Write the next part of the article on the SpaceX IPO and investor caution, starting right after its last sentence.

• Source passage:
++++++++++

SpaceX Euphoria and Investor Perspective
We don’t often field inquiries about Initial Public Offerings (IPOs) but it is hard to ignore the current hype of the upcoming SpaceX IPO. Why the euphoria?
For one, SpaceX anticipates raising a record-breaking $75 billion at a valuation of $1.75 Trillion. The largest IPO in history occurred in 2019, when state-owned Saudi Aramco raised $29.4 billion. Assuming an IPO share price of $135 for SpaceX, their IPO will be 2.5 times bigger than Saudi Aramco’s.
Secondly, the offering could lead to Elon Musk becoming the world’s first trillionaire. That’s not a typo, trillionaire with a “T”. As the world's most ambitious tech entrepreneur, he’s either started or been significantly involved in the following businesses: Tesla, PayPal, Twitter now “X”, Open AI -ChatGPT- and SpaceX. He’s changed the world in many ways and investors fear missing out on the next big thing.
SpaceX’s IPO is just the beginning as both Open AI and Anthropic (Claude) are expected to launch their own initial public offerings, eyeing valuations close to a trillion, respectively. Each company anticipates raising significantly more than Saudi Aramco back in 2019. It is very likely we will be witnessing the three largest IPOs in history over the next 12-18 months.
While SpaceX news is generating the latest headlines, numerous semiconductor and hardware stocks have “lifted off” as well. The Philadelphia Semiconductor Index (SOX) has soared nearly 80% so far this year, marking its best start to a year since its inception in 1993. In April, the index logged a 17-day consecutive winning streak, the longest in 32 years. When Nvidia’s CEO, Jensen Huang declared Marvell Technology would be “the next trillion-dollar company”, the market responded by sending the stock up 32% in a single day. Old-school hardware stock names, Dell and Hewlett Packard, are up 230%+ and 125%+ year-to-date. These impressive and “not typical” returns can easily allow you to bring down your guard as an investor but at times like this, you must also be prepared for the downside risks.
A few facts to consider:
- At $1.77 trillion, SpaceX is being priced at roughly 92 times its annual revenue…..not earnings.
- 9,365%. That’s how much larger SpaceX’s projected valuation of $1.77 trillion is than its 2025 revenue. In comparison, Lineage, the largest IPO by market valuation in 2024 ($18 billion), had a valuation roughly 240% larger than its revenue. Medline, the largest IPO by market valuation in 2025 ($55 billion), completed its debut with a market value about 116% larger than its revenue.
- While Starlink is profitable, SpaceX as a whole is unprofitable. SpaceX posted an overall net loss of $4.9 billion for 2025, driven by the immense capital expenditures (CapEx) required for Starship and speculative orbital data centers.
- A historical study by Truist (see below) examined 30 of the most celebrated mega-IPOs in recent memory.. The standout figure? The average maximum first-year drawdown was -55%, while the median first-year return was -9%. (source: Truist Bank - Keith Lerner)

++++++++++

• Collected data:

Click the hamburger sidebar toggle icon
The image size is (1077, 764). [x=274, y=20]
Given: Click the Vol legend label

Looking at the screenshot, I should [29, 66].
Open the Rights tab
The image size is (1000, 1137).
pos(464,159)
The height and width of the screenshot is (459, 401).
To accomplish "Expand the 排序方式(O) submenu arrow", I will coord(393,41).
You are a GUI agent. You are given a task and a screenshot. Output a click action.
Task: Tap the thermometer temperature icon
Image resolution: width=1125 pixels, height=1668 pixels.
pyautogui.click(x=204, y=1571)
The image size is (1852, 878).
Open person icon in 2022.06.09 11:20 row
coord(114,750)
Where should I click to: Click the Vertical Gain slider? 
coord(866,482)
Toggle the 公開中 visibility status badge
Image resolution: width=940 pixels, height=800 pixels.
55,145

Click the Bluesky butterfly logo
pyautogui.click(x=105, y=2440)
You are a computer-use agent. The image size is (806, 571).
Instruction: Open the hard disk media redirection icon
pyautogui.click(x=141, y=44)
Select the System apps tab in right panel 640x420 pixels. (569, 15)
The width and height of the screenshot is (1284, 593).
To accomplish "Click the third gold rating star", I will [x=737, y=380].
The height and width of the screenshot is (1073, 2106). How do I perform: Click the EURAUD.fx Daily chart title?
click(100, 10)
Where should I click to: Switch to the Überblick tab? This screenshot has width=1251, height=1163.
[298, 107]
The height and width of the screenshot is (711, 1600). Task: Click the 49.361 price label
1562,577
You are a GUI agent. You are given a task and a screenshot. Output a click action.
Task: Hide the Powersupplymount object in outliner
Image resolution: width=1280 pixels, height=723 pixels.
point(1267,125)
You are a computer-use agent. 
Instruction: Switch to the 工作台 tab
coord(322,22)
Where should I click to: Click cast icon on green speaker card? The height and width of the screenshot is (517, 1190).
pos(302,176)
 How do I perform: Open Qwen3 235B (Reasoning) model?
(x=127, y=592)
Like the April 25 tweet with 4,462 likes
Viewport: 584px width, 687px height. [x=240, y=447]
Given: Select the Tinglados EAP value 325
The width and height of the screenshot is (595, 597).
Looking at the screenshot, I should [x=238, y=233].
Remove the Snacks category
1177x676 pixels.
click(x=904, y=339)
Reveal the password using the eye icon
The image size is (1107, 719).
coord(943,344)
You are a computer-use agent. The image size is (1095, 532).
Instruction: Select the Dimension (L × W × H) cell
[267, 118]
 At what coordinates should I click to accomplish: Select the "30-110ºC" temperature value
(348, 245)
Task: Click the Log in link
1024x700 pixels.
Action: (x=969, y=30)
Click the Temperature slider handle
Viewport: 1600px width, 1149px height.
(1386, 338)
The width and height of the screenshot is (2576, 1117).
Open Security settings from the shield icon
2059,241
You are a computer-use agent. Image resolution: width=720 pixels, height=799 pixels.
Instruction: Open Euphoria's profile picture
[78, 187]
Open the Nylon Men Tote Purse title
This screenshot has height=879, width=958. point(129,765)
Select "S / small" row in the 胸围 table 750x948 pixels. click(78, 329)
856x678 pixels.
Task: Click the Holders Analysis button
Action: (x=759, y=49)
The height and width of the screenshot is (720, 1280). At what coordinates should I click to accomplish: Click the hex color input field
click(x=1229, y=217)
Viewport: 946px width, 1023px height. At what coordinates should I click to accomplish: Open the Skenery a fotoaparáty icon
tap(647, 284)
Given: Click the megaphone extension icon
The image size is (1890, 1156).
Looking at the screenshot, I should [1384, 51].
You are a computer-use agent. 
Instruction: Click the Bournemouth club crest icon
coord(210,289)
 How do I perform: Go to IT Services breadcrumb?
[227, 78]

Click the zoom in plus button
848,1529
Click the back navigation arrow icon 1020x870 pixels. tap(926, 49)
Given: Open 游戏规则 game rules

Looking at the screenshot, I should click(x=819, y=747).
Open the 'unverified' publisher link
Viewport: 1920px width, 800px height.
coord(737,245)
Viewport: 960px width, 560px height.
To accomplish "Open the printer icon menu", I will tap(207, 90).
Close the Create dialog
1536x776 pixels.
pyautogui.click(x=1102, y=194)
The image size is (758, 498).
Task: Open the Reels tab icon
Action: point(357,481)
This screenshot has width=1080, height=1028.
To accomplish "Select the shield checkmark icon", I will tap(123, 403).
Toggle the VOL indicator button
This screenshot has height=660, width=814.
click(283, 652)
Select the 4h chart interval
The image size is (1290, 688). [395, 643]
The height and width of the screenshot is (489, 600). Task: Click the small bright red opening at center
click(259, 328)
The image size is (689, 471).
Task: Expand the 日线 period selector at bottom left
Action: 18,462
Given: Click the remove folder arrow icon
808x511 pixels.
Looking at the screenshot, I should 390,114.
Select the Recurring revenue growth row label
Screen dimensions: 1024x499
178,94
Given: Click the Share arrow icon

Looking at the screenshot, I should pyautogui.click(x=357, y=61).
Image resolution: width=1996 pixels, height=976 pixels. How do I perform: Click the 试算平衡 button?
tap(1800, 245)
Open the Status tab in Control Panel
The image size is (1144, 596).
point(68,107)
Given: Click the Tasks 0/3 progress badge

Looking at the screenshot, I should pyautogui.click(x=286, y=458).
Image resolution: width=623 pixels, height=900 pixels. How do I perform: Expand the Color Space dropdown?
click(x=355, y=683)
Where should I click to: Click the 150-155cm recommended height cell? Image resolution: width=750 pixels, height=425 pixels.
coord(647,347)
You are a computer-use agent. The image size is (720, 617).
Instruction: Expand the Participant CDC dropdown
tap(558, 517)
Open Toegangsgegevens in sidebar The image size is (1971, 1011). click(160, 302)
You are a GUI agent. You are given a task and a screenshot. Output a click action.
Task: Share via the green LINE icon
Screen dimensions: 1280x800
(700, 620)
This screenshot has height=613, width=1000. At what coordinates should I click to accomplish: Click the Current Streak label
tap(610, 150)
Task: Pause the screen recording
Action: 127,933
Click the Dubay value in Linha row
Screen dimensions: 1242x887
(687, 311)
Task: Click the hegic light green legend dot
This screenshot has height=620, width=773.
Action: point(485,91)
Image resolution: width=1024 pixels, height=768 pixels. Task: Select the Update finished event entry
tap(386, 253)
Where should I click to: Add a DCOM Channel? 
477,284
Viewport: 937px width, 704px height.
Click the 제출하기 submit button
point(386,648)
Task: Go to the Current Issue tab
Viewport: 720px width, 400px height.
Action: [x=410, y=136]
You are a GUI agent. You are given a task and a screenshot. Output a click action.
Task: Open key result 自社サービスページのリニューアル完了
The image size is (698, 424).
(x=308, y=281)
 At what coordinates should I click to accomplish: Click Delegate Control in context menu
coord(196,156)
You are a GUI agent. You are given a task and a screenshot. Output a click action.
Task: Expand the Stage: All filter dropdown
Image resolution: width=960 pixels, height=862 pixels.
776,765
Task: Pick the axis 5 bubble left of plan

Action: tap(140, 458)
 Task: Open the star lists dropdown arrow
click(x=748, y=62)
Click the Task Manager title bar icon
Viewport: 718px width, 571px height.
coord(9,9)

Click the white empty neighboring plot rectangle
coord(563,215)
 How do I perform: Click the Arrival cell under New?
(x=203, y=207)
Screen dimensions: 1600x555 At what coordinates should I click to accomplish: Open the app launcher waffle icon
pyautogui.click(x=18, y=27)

++++++++++

• Solved problem:
Historically, many tech companies operated with extraordinary profit margins as asset-light models but the rise of artificial intelligence and cloud computing is pushing many of these companies into capital intensive, asset-heavy operations. Often, they self-funded their operations but now they are seeking financing by issuing debt. In 2025, five companies (Amazon, Alphabet, Meta, Microsoft and Oracle) alone issued over $120 billion in corporate bonds. This represented a 500% increase from 2024. The implications of this changing landscape are yet to be known. Will the profits follow the massive spending?
Another question that arises is where do the funds to participate in the IPO come from? At the individual retail investor level, it may come from cash. At the institutional level, it likely comes from the sale of other equities or various asset classes, such as Bitcoin. A darling a few years back, Bitcoin is down over 25% YTD and almost 40% lower than it was a year ago. Rebalancing funds from other equities into these IPOs could cause downward pressure on broad market index funds.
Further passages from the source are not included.